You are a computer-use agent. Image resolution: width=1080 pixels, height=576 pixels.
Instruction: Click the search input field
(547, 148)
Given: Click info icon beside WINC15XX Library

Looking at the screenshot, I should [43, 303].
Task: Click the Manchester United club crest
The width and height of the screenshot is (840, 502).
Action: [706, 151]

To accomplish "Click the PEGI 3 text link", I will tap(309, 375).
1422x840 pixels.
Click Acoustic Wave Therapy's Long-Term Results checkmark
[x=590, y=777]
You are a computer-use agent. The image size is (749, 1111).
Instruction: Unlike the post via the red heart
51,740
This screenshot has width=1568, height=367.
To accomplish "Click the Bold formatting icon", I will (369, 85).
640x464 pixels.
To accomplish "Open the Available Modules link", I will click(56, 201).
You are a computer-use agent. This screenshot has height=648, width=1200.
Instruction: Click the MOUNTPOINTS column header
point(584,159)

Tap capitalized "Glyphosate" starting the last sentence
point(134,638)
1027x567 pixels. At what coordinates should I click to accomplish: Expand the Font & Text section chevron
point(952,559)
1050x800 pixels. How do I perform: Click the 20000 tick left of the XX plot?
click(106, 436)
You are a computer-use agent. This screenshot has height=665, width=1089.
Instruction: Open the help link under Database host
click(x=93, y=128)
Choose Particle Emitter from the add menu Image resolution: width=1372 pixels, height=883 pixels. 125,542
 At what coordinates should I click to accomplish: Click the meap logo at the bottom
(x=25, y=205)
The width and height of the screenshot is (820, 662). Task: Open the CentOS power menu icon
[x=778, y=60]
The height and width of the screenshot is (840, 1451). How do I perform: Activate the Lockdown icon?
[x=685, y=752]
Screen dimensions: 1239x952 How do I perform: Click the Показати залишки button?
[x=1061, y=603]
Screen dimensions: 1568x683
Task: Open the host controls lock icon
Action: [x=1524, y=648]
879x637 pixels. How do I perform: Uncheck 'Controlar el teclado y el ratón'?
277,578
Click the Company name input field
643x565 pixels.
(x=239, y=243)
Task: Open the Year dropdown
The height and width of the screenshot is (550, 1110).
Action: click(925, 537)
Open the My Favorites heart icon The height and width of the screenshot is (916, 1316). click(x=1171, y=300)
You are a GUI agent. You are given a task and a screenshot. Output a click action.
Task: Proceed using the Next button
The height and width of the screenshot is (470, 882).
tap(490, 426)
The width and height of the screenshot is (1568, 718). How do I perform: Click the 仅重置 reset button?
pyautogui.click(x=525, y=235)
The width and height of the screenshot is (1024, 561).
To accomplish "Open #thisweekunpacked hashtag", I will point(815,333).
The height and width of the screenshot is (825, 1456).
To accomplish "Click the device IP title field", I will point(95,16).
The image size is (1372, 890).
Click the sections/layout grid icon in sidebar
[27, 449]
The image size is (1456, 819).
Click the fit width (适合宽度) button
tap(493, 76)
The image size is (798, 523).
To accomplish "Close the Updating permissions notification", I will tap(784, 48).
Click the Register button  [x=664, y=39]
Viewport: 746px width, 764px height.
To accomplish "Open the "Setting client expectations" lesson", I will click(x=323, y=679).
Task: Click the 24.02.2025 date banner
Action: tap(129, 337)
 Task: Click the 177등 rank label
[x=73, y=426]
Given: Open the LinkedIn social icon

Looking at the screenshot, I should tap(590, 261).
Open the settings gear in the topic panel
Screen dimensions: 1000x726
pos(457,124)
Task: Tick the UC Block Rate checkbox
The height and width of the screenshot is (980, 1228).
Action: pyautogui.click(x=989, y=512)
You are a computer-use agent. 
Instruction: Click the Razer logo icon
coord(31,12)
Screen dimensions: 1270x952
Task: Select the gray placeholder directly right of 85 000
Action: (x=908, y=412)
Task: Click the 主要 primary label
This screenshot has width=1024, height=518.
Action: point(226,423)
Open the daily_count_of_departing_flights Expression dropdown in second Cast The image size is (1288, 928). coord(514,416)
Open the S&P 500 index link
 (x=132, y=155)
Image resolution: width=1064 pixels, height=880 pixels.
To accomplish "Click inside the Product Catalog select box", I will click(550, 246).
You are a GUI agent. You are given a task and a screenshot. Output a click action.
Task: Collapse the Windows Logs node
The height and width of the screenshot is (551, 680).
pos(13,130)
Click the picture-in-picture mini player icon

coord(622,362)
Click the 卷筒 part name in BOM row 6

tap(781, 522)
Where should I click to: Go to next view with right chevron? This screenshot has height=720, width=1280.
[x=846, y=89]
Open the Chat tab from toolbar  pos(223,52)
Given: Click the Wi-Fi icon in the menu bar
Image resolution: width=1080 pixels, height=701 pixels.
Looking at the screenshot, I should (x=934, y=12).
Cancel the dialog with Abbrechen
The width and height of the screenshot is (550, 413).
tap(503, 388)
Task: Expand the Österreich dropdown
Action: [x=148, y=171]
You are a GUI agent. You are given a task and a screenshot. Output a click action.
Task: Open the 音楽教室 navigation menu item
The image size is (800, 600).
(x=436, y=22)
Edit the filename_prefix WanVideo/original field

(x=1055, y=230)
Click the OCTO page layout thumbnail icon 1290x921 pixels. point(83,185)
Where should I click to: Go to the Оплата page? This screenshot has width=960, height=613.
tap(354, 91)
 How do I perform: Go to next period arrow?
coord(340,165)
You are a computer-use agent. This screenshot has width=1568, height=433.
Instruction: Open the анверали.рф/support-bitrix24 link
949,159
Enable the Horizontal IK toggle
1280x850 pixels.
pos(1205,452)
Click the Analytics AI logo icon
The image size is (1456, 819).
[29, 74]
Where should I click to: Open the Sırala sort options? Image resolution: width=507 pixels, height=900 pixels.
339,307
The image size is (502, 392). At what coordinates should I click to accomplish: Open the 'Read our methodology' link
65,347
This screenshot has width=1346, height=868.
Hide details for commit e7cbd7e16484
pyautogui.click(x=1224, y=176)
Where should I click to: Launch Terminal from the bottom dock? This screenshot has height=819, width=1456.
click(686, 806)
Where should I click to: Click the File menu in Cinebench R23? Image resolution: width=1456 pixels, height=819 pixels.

ВАША ЗАДАЧА>
Представьте все строки приведенных выше данных в виде списка JSON, где каждой строке соответствует одна строковая запись. Пустые строки пропустите.

РЕЗУЛЬТАТ ВЫПОЛНЕНИЯ>
[
  "You are a computer-use agent. Image resolution: width=1080 pixels, height=576 pixels.",
  "Instruction: Click the search input field",
  "(547, 148)",
  "Given: Click info icon beside WINC15XX Library",
  "Looking at the screenshot, I should [43, 303].",
  "Task: Click the Manchester United club crest",
  "The width and height of the screenshot is (840, 502).",
  "Action: [706, 151]",
  "To accomplish \"Click the PEGI 3 text link\", I will tap(309, 375).",
  "1422x840 pixels.",
  "Click Acoustic Wave Therapy's Long-Term Results checkmark",
  "[x=590, y=777]",
  "You are a computer-use agent. The image size is (749, 1111).",
  "Instruction: Unlike the post via the red heart",
  "51,740",
  "This screenshot has width=1568, height=367.",
  "To accomplish \"Click the Bold formatting icon\", I will (369, 85).",
  "640x464 pixels.",
  "To accomplish \"Open the Available Modules link\", I will click(56, 201).",
  "You are a computer-use agent. This screenshot has height=648, width=1200.",
  "Instruction: Click the MOUNTPOINTS column header",
  "point(584,159)",
  "Tap capitalized \"Glyphosate\" starting the last sentence",
  "point(134,638)",
  "1027x567 pixels. At what coordinates should I click to accomplish: Expand the Font & Text section chevron",
  "point(952,559)",
  "1050x800 pixels. How do I perform: Click the 20000 tick left of the XX plot?",
  "click(106, 436)",
  "You are a computer-use agent. This screenshot has height=665, width=1089.",
  "Instruction: Open the help link under Database host",
  "click(x=93, y=128)",
  "Choose Particle Emitter from the add menu Image resolution: width=1372 pixels, height=883 pixels. 125,542",
  " At what coordinates should I click to accomplish: Click the meap logo at the bottom",
  "(x=25, y=205)",
  "The width and height of the screenshot is (820, 662). Task: Open the CentOS power menu icon",
  "[x=778, y=60]",
  "The height and width of the screenshot is (840, 1451). How do I perform: Activate the Lockdown icon?",
  "[x=685, y=752]",
  "Screen dimensions: 1239x952 How do I perform: Click the Показати залишки button?",
  "[x=1061, y=603]",
  "Screen dimensions: 1568x683",
  "Task: Open the host controls lock icon",
  "Action: [x=1524, y=648]",
  "879x637 pixels. How do I perform: Uncheck 'Controlar el teclado y el ratón'?",
  "277,578",
  "Click the Company name input field",
  "643x565 pixels.",
  "(x=239, y=243)",
  "Task: Open the Year dropdown",
  "The height and width of the screenshot is (550, 1110).",
  "Action: click(925, 537)",
  "Open the My Favorites heart icon The height and width of the screenshot is (916, 1316). click(x=1171, y=300)",
  "You are a GUI agent. You are given a task and a screenshot. Output a click action.",
  "Task: Proceed using the Next button",
  "The height and width of the screenshot is (470, 882).",
  "tap(490, 426)",
  "The width and height of the screenshot is (1568, 718). How do I perform: Click the 仅重置 reset button?",
  "pyautogui.click(x=525, y=235)",
  "The width and height of the screenshot is (1024, 561).",
  "To accomplish \"Open #thisweekunpacked hashtag\", I will point(815,333).",
  "The height and width of the screenshot is (825, 1456).",
  "To accomplish \"Click the device IP title field\", I will point(95,16).",
  "The image size is (1372, 890).",
  "Click the sections/layout grid icon in sidebar",
  "[27, 449]",
  "The image size is (1456, 819).",
  "Click the fit width (适合宽度) button",
  "tap(493, 76)",
  "The image size is (798, 523).",
  "To accomplish \"Close the Updating permissions notification\", I will tap(784, 48).",
  "Click the Register button  [x=664, y=39]",
  "Viewport: 746px width, 764px height.",
  "To accomplish \"Open the \"Setting client expectations\" lesson\", I will click(x=323, y=679).",
  "Task: Click the 24.02.2025 date banner",
  "Action: tap(129, 337)",
  " Task: Click the 177등 rank label",
  "[x=73, y=426]",
  "Given: Open the LinkedIn social icon",
  "Looking at the screenshot, I should tap(590, 261).",
  "Open the settings gear in the topic panel",
  "Screen dimensions: 1000x726",
  "pos(457,124)",
  "Task: Tick the UC Block Rate checkbox",
  "The height and width of the screenshot is (980, 1228).",
  "Action: pyautogui.click(x=989, y=512)",
  "You are a computer-use agent. ",
  "Instruction: Click the Razer logo icon",
  "coord(31,12)",
  "Screen dimensions: 1270x952",
  "Task: Select the gray placeholder directly right of 85 000",
  "Action: (x=908, y=412)",
  "Task: Click the 主要 primary label",
  "This screenshot has width=1024, height=518.",
  "Action: point(226,423)",
  "Open the daily_count_of_departing_flights Expression dropdown in second Cast The image size is (1288, 928). coord(514,416)",
  "Open the S&P 500 index link",
  " (x=132, y=155)",
  "Image resolution: width=1064 pixels, height=880 pixels.",
  "To accomplish \"Click inside the Product Catalog select box\", I will click(550, 246).",
  "You are a GUI agent. You are given a task and a screenshot. Output a click action.",
  "Task: Collapse the Windows Logs node",
  "The height and width of the screenshot is (551, 680).",
  "pos(13,130)",
  "Click the picture-in-picture mini player icon",
  "coord(622,362)",
  "Click the 卷筒 part name in BOM row 6",
  "tap(781, 522)",
  "Where should I click to: Go to next view with right chevron? This screenshot has height=720, width=1280.",
  "[x=846, y=89]",
  "Open the Chat tab from toolbar  pos(223,52)",
  "Given: Click the Wi-Fi icon in the menu bar",
  "Image resolution: width=1080 pixels, height=701 pixels.",
  "Looking at the screenshot, I should (x=934, y=12).",
  "Cancel the dialog with Abbrechen",
  "The width and height of the screenshot is (550, 413).",
  "tap(503, 388)",
  "Task: Expand the Österreich dropdown",
  "Action: [x=148, y=171]",
  "You are a GUI agent. You are given a task and a screenshot. Output a click action.",
  "Task: Open the 音楽教室 navigation menu item",
  "The image size is (800, 600).",
  "(x=436, y=22)",
  "Edit the filename_prefix WanVideo/original field",
  "(x=1055, y=230)",
  "Click the OCTO page layout thumbnail icon 1290x921 pixels. point(83,185)",
  "Where should I click to: Go to the Оплата page? This screenshot has width=960, height=613.",
  "tap(354, 91)",
  " How do I perform: Go to next period arrow?",
  "coord(340,165)",
  "You are a computer-use agent. This screenshot has width=1568, height=433.",
  "Instruction: Open the анверали.рф/support-bitrix24 link",
  "949,159",
  "Enable the Horizontal IK toggle",
  "1280x850 pixels.",
  "pos(1205,452)",
  "Click the Analytics AI logo icon",
  "The image size is (1456, 819).",
  "[29, 74]",
  "Where should I click to: Open the Sırala sort options? Image resolution: width=507 pixels, height=900 pixels.",
  "339,307",
  "The image size is (502, 392). At what coordinates should I click to accomplish: Open the 'Read our methodology' link",
  "65,347",
  "This screenshot has width=1346, height=868.",
  "Hide details for commit e7cbd7e16484",
  "pyautogui.click(x=1224, y=176)",
  "Where should I click to: Launch Terminal from the bottom dock? This screenshot has height=819, width=1456.",
  "click(686, 806)",
  "Where should I click to: Click the File menu in Cinebench R23? Image resolution: width=1456 pixels, height=819 pixels."
]